───── Texto de leitura ─────

UM CIGARRO CAI
RECORTES DA VIDA DE
CLARICE LISPECTOR
Nota prévia
Este
trabalho propõe-se detetar alguns traços significativos da biografia de Clarice
Lispector.
Trata-se de uma leitura temática, orientada
pela isotopia da perda, para cuja
conformação concorrem, não só a ficção, mas também dados de natureza
biográfica.
Do
ponto de vista metodológico, selecionaram-se três períodos da vida da escritora
– a infância, a separação conjugal e o incêndio que a mutilou; cruzaram-se os textos
ficcionais e o estudo documental, retirando a substância suscetível de
sustentar uma leitura pessoal, mas não anti-histórica, nem marcadamente
subjetivista.
Clarice
Clarice
Veio
de um mistério.
Partiu
para outro.
Ficamos
sem saber a
essência
do mistério.
Ou
o mistério não era essencial,
era Clarice viajando nele.
Carlos
Drummond de Andrade
Da
abundante produção literária de Clarice Lispector, espalhada pelos mais diferentes géneros e subgéneros, não faz parte qualquer autobiografia. No
entanto, é consensual que a escritora, durante toda a sua vida, não fez outra
coisa senão “escrever-se”, numa prosa vibrante, estranha, caldeada de silêncios
e de busca. O carácter reflexivo do seu temperamento, bem como a constante
voracidade pela vida, que bebia até à dor, constituíram uma obsessão, uma
interrogação permanente sobre o sentido da existência e sobre a alma das
coisas.
Outros,
escritores, críticos, estudiosos procuram plasmar nos seus textos a
“autobiografia” que Clarice foi arquitetando, desde menina, nos pequenos contos
recusados por incompreensíveis, nas histórias inventadas para alegrar o pai e
as irmãs, nas heteronímias de que se disfarçou, nas personagens cinzeladas como
carne, nos efeitos especulares de uma poética oblíqua.
A
escritora Ana Miranda ficcionou, de modo muito feliz, um “auto-retrato” onde a
autora porventura se reconheceria, se o pudesse ter feito. Clarice, publicado em 1999, vem, parafraseando Jorge Semprun,
através do imaginário, tornar a realidade mais real. Sem escamotear que se
trata de uma obra ficcional, a escritora traz-nos uma personagem que a cada
momento poderia ser encontrada, feita pessoa, em qualquer lugar do imenso Rio
de Janeiro.
Por outro lado, a estruturação da mancha
tipográfica – reduzida e envolta no silêncio da folha – incita o leitor à busca
de informação biográfica e bibliográfica suscetível de preencher as lacunas e
as omissões, para o que dispõe da obra de Moser. Aliás, Clarice há de
transformar a sua vida numa busca incessante de si própria, como se, por
alquimia secreta de um deus perverso, lhe fosse imposta, como redenção, a
construção do puzzle existencial, cujas peças teria de buscar nos e com os
outros:
“Eu
antes tinha querido ser os outros para conhecer o que não era eu. Entendi então
que eu já tinha sido os outros e isso era fácil. Minha experiência maior seria
ser o outro dos outros: e o outro dos outros era eu.” (in MOSER, 2010: 373).

───── Entradas do conjunto ─────

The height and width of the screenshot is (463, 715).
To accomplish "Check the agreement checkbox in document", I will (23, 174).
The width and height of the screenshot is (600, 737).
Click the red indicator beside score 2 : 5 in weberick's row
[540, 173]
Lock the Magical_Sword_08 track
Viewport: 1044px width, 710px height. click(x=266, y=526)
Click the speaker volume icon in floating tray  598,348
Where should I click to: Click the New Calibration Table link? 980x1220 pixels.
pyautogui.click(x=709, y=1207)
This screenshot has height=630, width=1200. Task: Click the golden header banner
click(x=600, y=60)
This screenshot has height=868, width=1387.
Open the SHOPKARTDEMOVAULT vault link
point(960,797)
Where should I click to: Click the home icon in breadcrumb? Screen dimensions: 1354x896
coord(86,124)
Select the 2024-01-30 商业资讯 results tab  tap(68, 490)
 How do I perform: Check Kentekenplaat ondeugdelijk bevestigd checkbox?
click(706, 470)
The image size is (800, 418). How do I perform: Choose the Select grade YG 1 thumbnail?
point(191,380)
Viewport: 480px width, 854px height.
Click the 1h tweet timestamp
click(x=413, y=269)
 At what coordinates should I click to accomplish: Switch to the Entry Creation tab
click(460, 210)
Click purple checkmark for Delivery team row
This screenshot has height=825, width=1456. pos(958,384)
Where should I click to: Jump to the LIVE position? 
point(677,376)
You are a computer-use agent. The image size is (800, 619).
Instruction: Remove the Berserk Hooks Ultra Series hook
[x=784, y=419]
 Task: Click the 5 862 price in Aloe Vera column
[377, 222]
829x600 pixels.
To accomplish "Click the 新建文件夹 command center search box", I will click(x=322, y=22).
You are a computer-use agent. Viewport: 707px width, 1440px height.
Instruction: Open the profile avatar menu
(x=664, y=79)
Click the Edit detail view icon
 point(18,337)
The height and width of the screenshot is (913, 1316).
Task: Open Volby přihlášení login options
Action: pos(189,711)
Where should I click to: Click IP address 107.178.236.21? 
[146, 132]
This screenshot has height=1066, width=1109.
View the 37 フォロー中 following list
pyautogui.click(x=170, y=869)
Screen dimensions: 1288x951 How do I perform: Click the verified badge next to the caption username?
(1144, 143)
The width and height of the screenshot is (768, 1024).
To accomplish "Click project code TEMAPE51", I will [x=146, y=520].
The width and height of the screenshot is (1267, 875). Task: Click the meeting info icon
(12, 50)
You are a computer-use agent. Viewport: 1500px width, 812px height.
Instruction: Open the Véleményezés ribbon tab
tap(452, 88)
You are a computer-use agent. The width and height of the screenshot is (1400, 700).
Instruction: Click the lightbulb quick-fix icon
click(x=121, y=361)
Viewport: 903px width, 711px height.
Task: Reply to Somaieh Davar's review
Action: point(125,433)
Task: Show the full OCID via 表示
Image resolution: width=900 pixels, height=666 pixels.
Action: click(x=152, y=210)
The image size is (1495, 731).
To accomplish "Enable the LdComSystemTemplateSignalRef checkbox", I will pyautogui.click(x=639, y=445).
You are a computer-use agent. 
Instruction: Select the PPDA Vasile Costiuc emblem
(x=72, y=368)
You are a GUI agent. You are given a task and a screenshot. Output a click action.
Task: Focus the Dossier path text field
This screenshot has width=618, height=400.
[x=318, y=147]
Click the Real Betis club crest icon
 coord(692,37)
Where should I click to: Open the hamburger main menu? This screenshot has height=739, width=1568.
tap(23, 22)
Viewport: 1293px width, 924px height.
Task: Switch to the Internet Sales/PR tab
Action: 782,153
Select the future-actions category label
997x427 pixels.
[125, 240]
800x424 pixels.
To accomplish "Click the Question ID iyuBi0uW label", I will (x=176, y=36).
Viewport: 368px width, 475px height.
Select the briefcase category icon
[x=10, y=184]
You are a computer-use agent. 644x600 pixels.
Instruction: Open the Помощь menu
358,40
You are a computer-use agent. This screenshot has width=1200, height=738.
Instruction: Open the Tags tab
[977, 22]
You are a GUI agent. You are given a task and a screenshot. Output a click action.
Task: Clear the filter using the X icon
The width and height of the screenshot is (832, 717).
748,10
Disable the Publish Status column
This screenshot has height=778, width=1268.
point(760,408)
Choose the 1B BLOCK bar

─────

*Instruções*:
a. Responda, com base no texto sobre Clarice Lispector, a estas perguntas:
(i) Que três períodos da vida da escritora foram selecionados?
(ii) Em que ano foi publicado Clarice, de Ana Miranda?
(iii) Que tipo de obra não faz parte da produção literária de Clarice Lispector?
b. Segundo o texto sobre Clarice Lispector, porque é que o leitor de Clarice, de Ana Miranda, é levado a procurar informação biográfica e bibliográfica?

*Respostas às tarefas*:
a.
(i) A infância, a separação conjugal e o incêndio que a mutilou.
(ii) Em 1999.
(iii) Uma autobiografia.

b. A mancha tipográfica do livro é reduzida e envolta no silêncio da folha. Isso deixa lacunas e omissões que o leitor é incitado a preencher, recorrendo para isso à obra de Moser.